### Dataset entries
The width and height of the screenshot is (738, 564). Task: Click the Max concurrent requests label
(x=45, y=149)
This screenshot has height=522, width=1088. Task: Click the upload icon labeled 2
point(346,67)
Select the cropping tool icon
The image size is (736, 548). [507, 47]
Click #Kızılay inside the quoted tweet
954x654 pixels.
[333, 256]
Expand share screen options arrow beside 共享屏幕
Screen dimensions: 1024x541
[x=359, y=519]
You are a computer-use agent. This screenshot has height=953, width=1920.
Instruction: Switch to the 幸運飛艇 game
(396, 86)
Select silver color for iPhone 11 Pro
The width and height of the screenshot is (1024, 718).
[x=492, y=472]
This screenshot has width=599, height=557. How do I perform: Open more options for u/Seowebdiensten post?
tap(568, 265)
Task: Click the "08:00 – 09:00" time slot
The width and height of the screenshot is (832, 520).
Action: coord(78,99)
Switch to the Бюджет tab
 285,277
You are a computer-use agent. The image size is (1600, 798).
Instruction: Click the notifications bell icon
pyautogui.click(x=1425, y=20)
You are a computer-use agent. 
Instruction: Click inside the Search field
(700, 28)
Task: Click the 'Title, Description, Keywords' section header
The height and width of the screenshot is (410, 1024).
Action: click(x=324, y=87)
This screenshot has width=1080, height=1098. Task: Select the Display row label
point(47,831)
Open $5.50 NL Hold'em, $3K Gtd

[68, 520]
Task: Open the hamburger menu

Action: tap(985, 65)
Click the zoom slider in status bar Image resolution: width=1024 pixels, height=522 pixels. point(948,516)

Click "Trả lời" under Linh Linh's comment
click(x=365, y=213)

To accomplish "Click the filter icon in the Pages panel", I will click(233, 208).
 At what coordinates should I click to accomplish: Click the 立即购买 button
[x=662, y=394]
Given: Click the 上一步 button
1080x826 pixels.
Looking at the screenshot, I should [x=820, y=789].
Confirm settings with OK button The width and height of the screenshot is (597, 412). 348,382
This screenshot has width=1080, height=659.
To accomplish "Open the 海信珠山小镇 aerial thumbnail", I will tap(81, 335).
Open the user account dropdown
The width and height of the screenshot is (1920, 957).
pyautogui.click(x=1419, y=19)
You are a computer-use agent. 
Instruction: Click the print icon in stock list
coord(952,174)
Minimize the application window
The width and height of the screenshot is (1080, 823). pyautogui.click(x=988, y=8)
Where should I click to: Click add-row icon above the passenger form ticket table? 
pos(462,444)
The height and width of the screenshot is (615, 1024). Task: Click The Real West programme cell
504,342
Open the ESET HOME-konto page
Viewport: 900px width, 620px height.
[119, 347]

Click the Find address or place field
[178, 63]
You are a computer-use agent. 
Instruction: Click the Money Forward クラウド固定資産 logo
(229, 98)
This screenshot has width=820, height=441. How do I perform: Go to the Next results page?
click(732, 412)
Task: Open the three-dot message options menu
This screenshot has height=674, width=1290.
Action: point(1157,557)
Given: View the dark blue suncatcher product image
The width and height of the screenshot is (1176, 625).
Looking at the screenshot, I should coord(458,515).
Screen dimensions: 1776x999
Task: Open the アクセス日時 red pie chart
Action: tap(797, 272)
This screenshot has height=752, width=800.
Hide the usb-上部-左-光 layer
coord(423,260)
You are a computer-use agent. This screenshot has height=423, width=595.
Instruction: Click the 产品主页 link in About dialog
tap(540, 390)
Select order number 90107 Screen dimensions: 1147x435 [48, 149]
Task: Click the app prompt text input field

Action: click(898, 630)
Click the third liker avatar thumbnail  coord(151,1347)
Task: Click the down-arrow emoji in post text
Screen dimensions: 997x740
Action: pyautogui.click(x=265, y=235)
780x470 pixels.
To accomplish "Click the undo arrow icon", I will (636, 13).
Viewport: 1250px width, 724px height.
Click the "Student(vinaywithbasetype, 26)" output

### Aim of the task
Determine the number of lines in the data that include the string "Given". Only that number belongs in the answer.

### Solution
2